Sem perceber sentiu lágrimas quentes escorrendo por seu rosto, Fechou os olhos. Seu corpo todo tremia. Medo. Sentia muito medo de ser rejeitada pela pessoa que mais amava. Não sabia se aguentaria um tratamento frio, tão pouco queria perder a sensação que tinha com um simples abraço de sua Onee-Sama. Mas então, nada podia ser considerado simples com Sei.

"Shimako...", delicadamente Rosa Gigantea obrigou a menina mais nova a encará-la. Nesse momento Shimako viu nos olhos de Sei um misto de preocupação com algo mais que não sabia identificar,"Eu só desejo o melhor para você..."

Mil coisas passaram na cabeça de Shimako mas aquele olhar de Sei a deixou muda. Tudo o que podia dizer ficou engasgado em sua garganta. Esperou sua Onee-Sama continuar. Cruelmente sentiu o peso daqueles longos segundos.

"Eu sei que uma hora vou te machucar, e não quero isso.", apesar das palavras em nenhum momento a loira quebrou o contato físico, "Quando alguém se aproxima demais acaba saindo prejudicada...me amar é um erro, foi assim com Shiori..."

"Sei, eu não sou ELA, eu não sou Shiori-san...", o nome saiu com mais raiva que desejava mostrar, "Eu não sou frágil, eu não sou uma boneca de porcelana e muito menos sou quebrável."

Realmente aquilo tudo era verdade. Apesar da aparência frágil Shimako era decidida, fiél, apaixonada e esforçada. E o melhor, Sei sabia disso.

Com carinho a menina menor segurou o rosto de sua Onee-Sama e a beijou. Apesar da relutância Shimako sentiu a loira corresponder. Vagarosamente suas línguas encontraram-se como tantas outras vezes. Um gemido foi ouvido, não se sabe de qual delas ou, se no fim, foram as duas simultaneamente. Sei aprofundou ainda mais o beijo. De maneira doce, ao mesmo tempo possessiva, afundou sua mão nos longos cabelos castanhos. Embora sua cabeça falasse que não, cada parte de seu corpo e coração pedia por Shimako. Aquilo era natural.
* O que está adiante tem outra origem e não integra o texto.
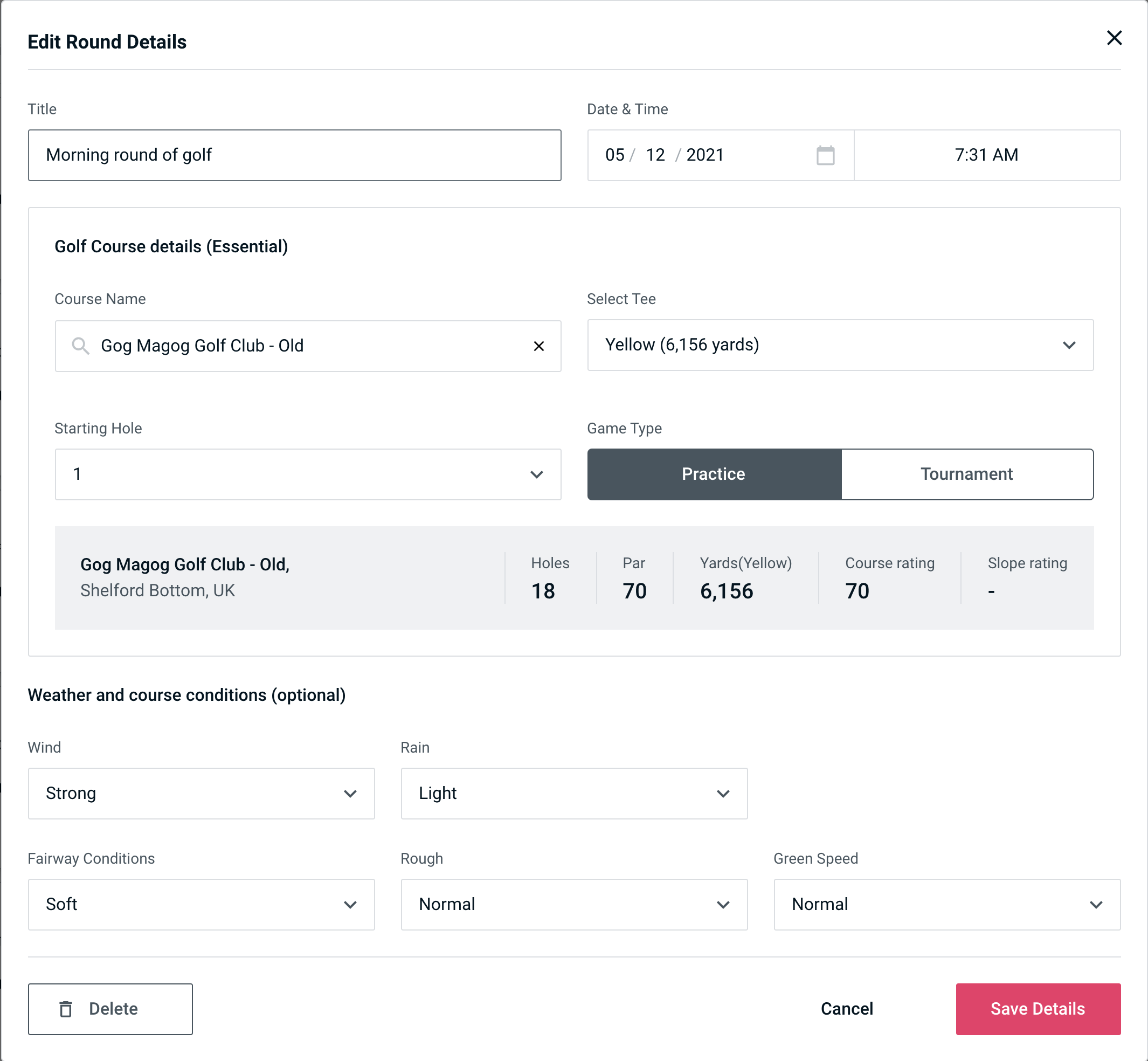Expand the Green Speed dropdown
The height and width of the screenshot is (1061, 1148).
[947, 904]
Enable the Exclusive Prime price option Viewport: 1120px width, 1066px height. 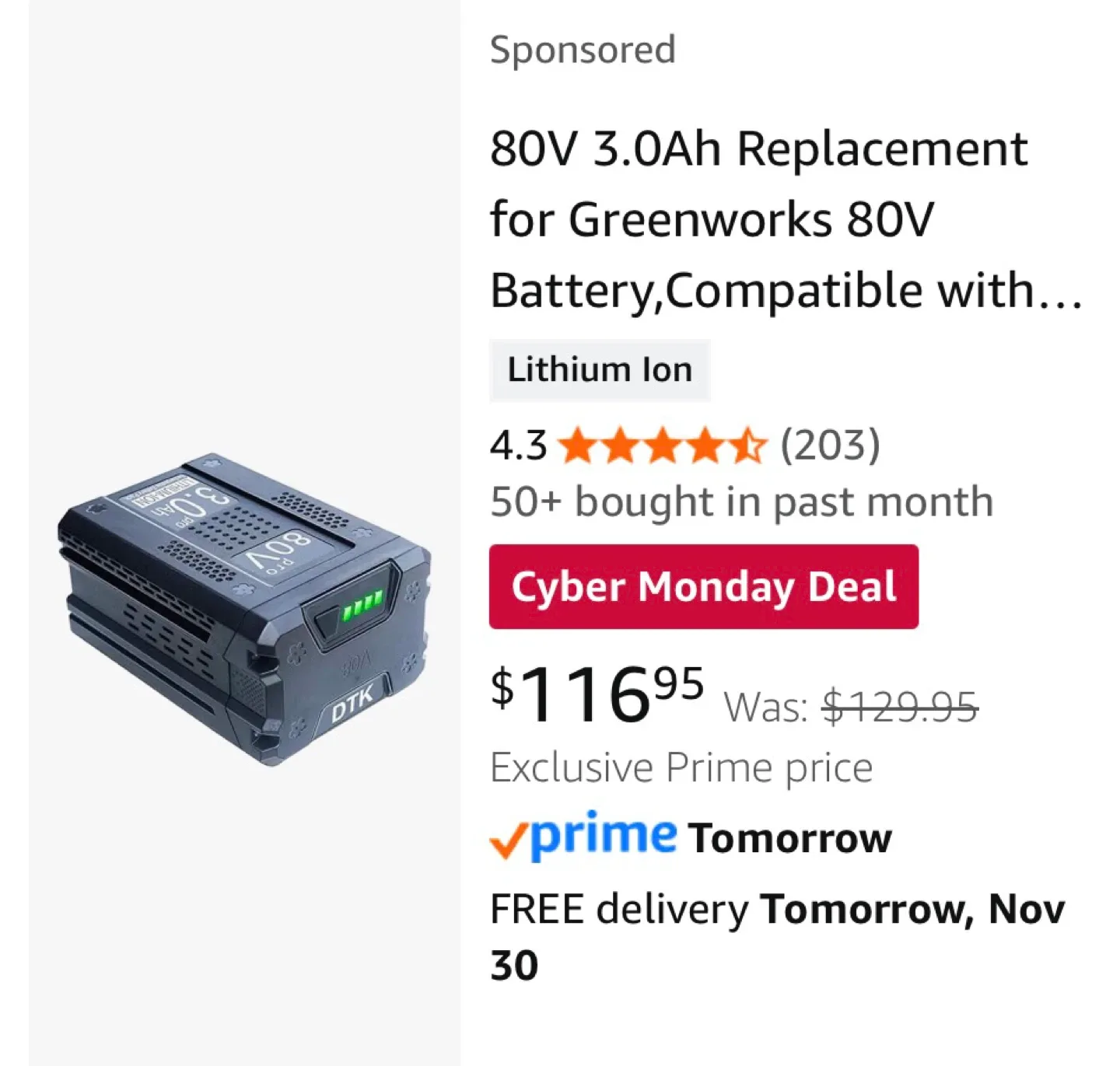pyautogui.click(x=682, y=767)

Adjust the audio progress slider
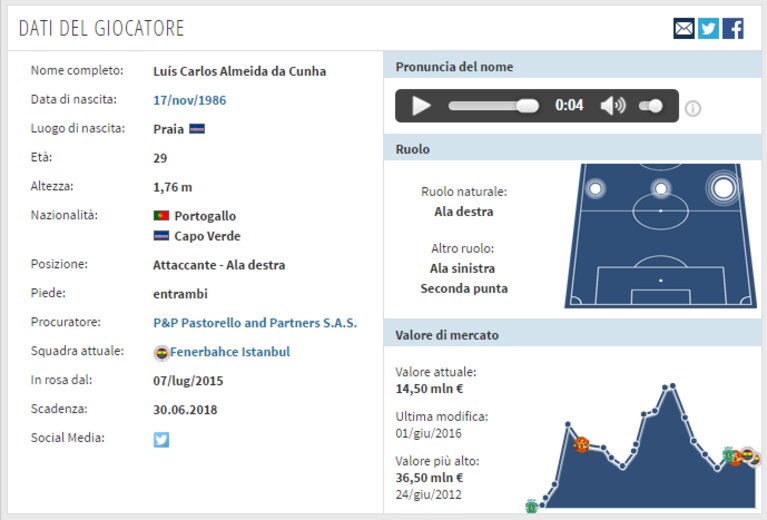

Tudo em sua Petit Soeur a agradava. Ela amava o perfume, o gosto, a maciez da pele, o riso tímido, as conversas, as carícias, o jeito de ser. Ela amava a pele branca, os lábios gostosos, os cabelos ondulados, as mãos delicadas, os traços finos e aqueles olhos azuis. Ela amava Shimako.

Por quê ela continuava lutando?

"Não tenha medo.", de maneira firme Shimako a olhava. Sem dúvida uma menina muito determinada, "Não tenha medo de me amar. Às vezes eu vou te machucar, você também vai...mas eu sei que sempre estarei lá para cuidar das suas feridas...", um pequeno sorriso surgiu, "Eu nunca vou te deixar Sei..."

Ver Shimako alí tão exposta e sincera, vulnerável mas corajosa apenas esperando por uma resposta dela fez com que despertasse de um transe. Por quê ela demorou tanto para perceber? Como tinha sido estúpida e covarde.

Não queria mais ter medo da felicidade.

"Te amo, Shimako...", Sei sentiu um peso saindo de suas costas. Era bom saber que podia amar.

Uma vez Sei havia amado e sido deixada em pedaços por seu anjo.

Uma vez Sei tinha a Estufa como seu lugar favorito.

Uma vez Sei tinha sido cega e egoísta.

Uma vez Sei tinha amado Shiori.

Felizmente, tudo pode mudar.

No Jardim Secreto, cercada de flores e em uma tarde ensolarada as Rosas Brancas iniciaram uma nova fase de suas vidas.